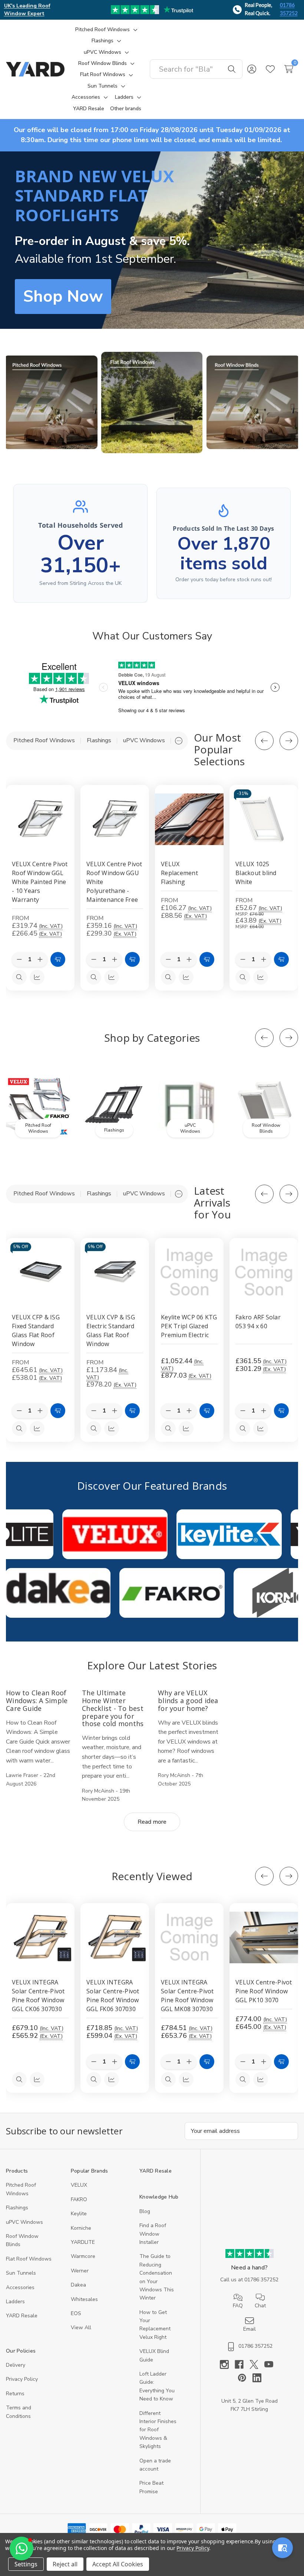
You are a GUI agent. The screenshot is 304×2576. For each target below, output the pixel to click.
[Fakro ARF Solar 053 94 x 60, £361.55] (263, 1272)
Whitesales (84, 2299)
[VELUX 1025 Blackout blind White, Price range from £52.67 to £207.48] (263, 819)
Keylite (79, 2213)
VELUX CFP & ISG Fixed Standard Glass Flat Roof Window (36, 1330)
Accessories (20, 2287)
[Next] (289, 740)
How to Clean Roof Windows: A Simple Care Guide (36, 1700)
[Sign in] (251, 69)
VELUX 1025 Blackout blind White (256, 873)
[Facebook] (242, 2364)
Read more (152, 1822)
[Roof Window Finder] (282, 2547)
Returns (15, 2393)
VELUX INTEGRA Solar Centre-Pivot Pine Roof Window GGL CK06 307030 (38, 1995)
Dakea (78, 2284)
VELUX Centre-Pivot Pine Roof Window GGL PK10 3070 (263, 1991)
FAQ (238, 2305)
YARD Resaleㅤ (21, 2315)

● ● ● ●

* **Your assignment**
For each line of the entries that holds the word "Solar", pull that line out.

* **Your response**
[Fakro ARF Solar 053 94 x 60, £361.55] (263, 1272)
VELUX INTEGRA Solar Centre-Pivot Pine Roof Window GGL CK06 307030 (38, 1995)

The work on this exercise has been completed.